Legend has it that Armstrong invented scat singing by accident: During the recording of "Heebie Jeebies", the lyric sheet is said to have fallen out of his hand, so he improvised on with meaningless syllables without further ado. Whether this really happened is debatable, but it describes so well what characterised Armstrong: spontaneous creativity and great joy in playing.

Armstrong brought improvisation into jazz, but that didn't mean spontaneously playing a few nice notes that somehow fit, but making a coherent statement. How did he do that?

Christoph Spengler: For Armstrong, improvisation was much more than just the opportunity to show as much virtuosity as possible in a small space. He saw improvisation more as a kind of musical narrative. The dramaturgy of a solo was therefore important to him, with a beginning, climax and resolution. He thought in phrases, not in individual notes, and built his improvisations on clear melodic motifs, which he repeated, varied and intensified. Here, too, we can see how closely he brought improvisation and composition together.

For all his virtuosity, his solos always had a vocal quality; he imitated the expressive power of the human voice with his trumpet, making his instrument speak, so to speak. His solos told stories, which was new in jazz and still characterises the art of improvisation today.

West End Blues - Contemporary British licence pressing from 1928
Photo: CC BY-SA 4.0

The most famous recording of the Hot Five was made in the summer of 1928. The "West End Blues" is considered "the masterpiece of an era", says German jazz trumpeter Abbi Hübner. What does he mean by that?

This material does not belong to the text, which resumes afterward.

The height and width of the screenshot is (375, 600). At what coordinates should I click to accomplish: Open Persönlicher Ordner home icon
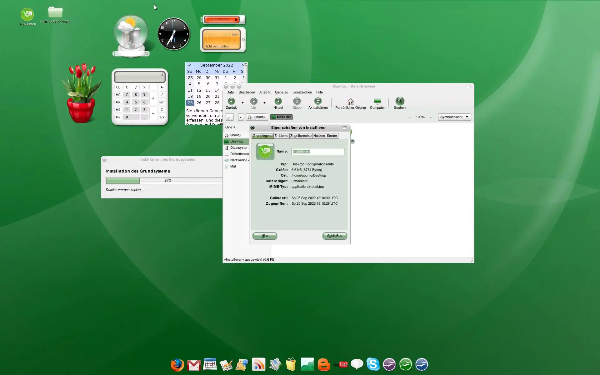(350, 102)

Christoph Spengler: Even the beginning of the piece is unusual: the whole band doesn't start, but we hear an introductory trumpet solo for twelve seconds. That was completely new and is still considered one of the most iconic moments in jazz history. In just a few bars, Armstrong demonstrates everything that jazz means to him: power, elegance, freedom and awareness of form. What follows is a wonderfully crafted blues in which everything is just right, just think of the marvellous duet between vocals and clarinet or the impressive, virtuoso solo by pianist Earl Hines - what a lightness, what an elegance, what a wonderful stringency. The band's interplay and musical communication are unique and have become a benchmark for generations of jazz musicians. The piece is an apt example of how jazz became a high art.

Miles Davis, himself a jazz legend, says of Armstrong: "There's nothing on the trumpet that wasn't written by him, not even in the most modern jazz". Would you agree with that?

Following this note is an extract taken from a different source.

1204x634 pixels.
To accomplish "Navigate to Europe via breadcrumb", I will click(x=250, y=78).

Christoph Spengler: Absolutely! And it's not just anyone who says that, but a musician whose trumpet playing - like Armstrong's - will always be associated with the concept of jazz. Armstrong was the first - and Miles Davis is alluding to this here - to give the trumpet its own voice in jazz, to free it from pure ensemble playing and make it the protagonist. The great musicians after Armstrong - from Dizzy Gillespie to Miles Davis and Wynton Marsalis - are part of this tradition.

Armstrong developed a technique that set standards, but he didn't use it for its own sake, he used it to let the music tell stories - with an incredible wealth of colour, power, emotionality and a wonderful sense of form and dramaturgy.

I think it's fair to say that Armstrong not only revolutionised the trumpet in jazz, but the musical thinking of jazz itself - moving it away from a casual, rippling form of entertainment music to a respected art form.

Uwe Blass

Christoph Spengler studied church music in Düsseldorf. He took over the direction of the university choir in 2007 and the orchestra in 2011. In 2016, the rectorate awarded him the University of Wuppertal's Medal of Honour. In 2017, he was appointed church music director by the Protestant Church in the Rhineland.